Everything in the world of small business works much faster than it does in the big, corporate world. If a small business wants to grow, it needs to be versatile and able to meet the needs of clients quickly and efficiently. If a small business sees an opportunity, it needs to be able to quickly change gears and make that opportunity part of the company’s future.
Money is the lifeblood of every SME and it is critical that small businesses understand good funding practices if they want to be successful. There are a lot of funding options out there and small business owners need to know where each option fits into their plans for long-term success.
Bank Funding
Most small businesses use bank loans to get their operations off the ground and to help finance large projects. There are several issues with banks that can make them an inefficient source for operational funding. For one thing, banks can take a very long time to make decisions, and, in the case of daily expenses, an SME does not always have the luxury of waiting for an answer.
Banks also require either good credit or sufficient collateral to extend a small business the loan it needs. If a small business relies on bank funding for marketing and operational needs, then the limits of bank lending can run out over time and leave the company in a lurch for cash.
Outstanding Receivables Are An Important Part Of Small Business Funding
In an ideal world, a small business would pay for its regular operational costs using its outstanding receivables. Payroll, vendor bills, and daily expenses would all be paid from the cash flow that comes in from sales.
The issue here is that cash flow relies on customers to make their payments and that can be difficult to predict. Even when a customer pays its bills on time, the small business owner still has to wait up to 30 days for that cash and that does not help to address the daily expense needs of the entrepreneur.
Receivable Factoring Allows A Small Business To Leverage Its Invoiced Sales
The solution for a small business that is having cash flow issues is to get involved with a receivable factoring company. receivables factoring helps to create a sustained cash flow based on the invoiced sales that are generated. As long as the small business can supply invoices from clients that have acceptable credit, then a receivable factoring company can provide the cash it needs to pay its bills.
Invoice factoring is done without consideration to a small business’s credit rating or credit past. SMEs with tax liens or just coming out of bankruptcy can qualify for the kind of help that receivables factoring offers. These are the kinds of situations that banks avoid and these are the times when it is good to have a factoring company on a small business’ side.
The Process Is Seamless To The SME
As a point of comparison, let’s discuss the receivable factoring process versus getting funding from a bank. In the case of a bank, the small business owner has to take time out of his day to prepare paperwork for the bank to review as it considers the funding request. The consideration can take several days, or it can run into weeks. All the while, the small business manager is running up bills that it desperately needs to pay.

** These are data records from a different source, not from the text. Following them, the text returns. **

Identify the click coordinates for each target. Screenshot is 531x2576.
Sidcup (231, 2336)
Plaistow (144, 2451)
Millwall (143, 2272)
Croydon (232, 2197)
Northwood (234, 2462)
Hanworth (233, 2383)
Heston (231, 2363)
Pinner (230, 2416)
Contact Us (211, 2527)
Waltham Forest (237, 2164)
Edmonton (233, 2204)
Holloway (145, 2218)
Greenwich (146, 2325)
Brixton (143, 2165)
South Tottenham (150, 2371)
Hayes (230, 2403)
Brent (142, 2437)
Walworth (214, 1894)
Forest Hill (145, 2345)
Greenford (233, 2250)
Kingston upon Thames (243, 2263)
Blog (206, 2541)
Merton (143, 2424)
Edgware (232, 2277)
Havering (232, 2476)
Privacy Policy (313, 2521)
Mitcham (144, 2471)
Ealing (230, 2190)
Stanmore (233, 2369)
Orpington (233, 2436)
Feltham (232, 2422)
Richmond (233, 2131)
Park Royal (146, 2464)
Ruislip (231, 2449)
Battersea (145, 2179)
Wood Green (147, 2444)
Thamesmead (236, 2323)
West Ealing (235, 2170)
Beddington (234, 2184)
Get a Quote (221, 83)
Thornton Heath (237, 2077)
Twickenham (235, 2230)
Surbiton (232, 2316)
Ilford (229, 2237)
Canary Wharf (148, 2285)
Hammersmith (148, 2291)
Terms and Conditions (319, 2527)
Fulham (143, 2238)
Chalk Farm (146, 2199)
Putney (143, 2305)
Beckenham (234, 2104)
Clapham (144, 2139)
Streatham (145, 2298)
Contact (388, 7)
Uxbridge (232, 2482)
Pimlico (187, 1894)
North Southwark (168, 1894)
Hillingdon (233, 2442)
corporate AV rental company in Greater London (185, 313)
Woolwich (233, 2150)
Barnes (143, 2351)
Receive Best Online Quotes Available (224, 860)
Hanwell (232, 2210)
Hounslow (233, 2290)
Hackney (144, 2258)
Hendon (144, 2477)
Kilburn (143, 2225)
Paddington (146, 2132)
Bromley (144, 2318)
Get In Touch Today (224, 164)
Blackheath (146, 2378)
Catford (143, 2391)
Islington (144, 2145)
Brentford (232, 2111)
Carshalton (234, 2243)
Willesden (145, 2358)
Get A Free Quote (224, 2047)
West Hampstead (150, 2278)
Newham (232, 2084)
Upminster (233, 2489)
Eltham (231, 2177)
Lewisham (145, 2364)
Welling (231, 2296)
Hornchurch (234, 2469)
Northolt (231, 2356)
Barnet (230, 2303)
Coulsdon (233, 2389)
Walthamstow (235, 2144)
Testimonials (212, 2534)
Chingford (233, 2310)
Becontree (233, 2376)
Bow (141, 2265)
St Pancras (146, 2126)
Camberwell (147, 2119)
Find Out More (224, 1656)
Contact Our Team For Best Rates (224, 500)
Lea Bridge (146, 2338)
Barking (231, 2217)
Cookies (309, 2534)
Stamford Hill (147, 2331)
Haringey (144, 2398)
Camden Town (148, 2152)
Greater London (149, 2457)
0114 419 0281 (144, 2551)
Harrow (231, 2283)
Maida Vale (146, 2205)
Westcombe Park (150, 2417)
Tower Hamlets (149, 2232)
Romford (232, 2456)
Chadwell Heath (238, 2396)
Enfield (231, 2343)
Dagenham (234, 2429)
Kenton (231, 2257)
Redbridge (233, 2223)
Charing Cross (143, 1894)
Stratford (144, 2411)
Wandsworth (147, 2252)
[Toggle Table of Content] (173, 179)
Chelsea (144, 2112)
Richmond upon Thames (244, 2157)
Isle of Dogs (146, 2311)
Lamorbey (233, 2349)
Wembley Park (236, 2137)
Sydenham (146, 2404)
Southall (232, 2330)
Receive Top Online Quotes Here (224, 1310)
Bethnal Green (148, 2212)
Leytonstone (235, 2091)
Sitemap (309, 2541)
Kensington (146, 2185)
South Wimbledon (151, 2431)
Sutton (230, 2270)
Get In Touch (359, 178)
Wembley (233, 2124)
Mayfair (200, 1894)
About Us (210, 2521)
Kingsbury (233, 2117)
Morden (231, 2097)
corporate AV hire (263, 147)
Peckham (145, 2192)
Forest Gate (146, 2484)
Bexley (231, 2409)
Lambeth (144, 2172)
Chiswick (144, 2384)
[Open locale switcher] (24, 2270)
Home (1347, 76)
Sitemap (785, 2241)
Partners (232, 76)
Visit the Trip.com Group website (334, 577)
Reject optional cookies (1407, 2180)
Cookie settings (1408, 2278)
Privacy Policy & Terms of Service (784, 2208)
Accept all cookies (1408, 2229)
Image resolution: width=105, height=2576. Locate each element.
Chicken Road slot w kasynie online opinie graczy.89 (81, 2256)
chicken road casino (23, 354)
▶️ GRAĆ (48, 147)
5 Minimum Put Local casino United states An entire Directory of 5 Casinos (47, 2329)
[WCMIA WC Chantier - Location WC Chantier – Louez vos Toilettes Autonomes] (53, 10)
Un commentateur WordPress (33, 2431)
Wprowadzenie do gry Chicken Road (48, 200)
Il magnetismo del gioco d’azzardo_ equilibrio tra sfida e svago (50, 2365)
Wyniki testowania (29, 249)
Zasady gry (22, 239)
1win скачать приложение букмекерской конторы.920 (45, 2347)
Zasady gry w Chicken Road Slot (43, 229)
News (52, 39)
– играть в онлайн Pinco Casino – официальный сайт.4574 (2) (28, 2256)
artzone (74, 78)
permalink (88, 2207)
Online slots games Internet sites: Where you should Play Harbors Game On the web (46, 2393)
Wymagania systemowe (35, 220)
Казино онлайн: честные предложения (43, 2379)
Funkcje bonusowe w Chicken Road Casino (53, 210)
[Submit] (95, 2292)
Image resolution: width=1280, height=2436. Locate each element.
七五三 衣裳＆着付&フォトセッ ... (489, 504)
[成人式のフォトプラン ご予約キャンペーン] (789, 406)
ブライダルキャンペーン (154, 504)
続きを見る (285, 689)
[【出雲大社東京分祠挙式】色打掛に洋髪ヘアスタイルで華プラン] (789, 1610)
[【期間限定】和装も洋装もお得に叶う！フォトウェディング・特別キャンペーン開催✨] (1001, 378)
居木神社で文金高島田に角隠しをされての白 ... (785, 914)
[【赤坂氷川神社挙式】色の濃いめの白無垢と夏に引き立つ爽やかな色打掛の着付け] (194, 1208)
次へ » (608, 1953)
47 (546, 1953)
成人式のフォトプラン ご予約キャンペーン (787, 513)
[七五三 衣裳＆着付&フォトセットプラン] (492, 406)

When the bank’s answer to a business loan or line of credit request finally does come back, it will be one of three possibilities:
- No
- Yes with the full amount
- Yes with a partial amount
Two of those scenarios are devastating to the SME. After waiting for a response, the small business may find out that it was rejected or that it only received part of the funding it needed. As the bills pile up, the small business owner must scramble to find more cash.
The process of receivable factoring is much simpler. The only application the small business owner has to fill out is the initial application for an account. Once the account is approved and set up, the small business can then submit outstanding receivables for consideration. It takes minutes to review a receivable and the cash can be transferred to the company account in hours.
The stark contrast in methods shows why receivables factoring is the only real solution for a small business that requires operational funding. Instead of waiting for an answer from a bank that could wind up being the answer a small business does not want to hear, that SME could be turning its invoices into cash and enjoying the benefits of its success.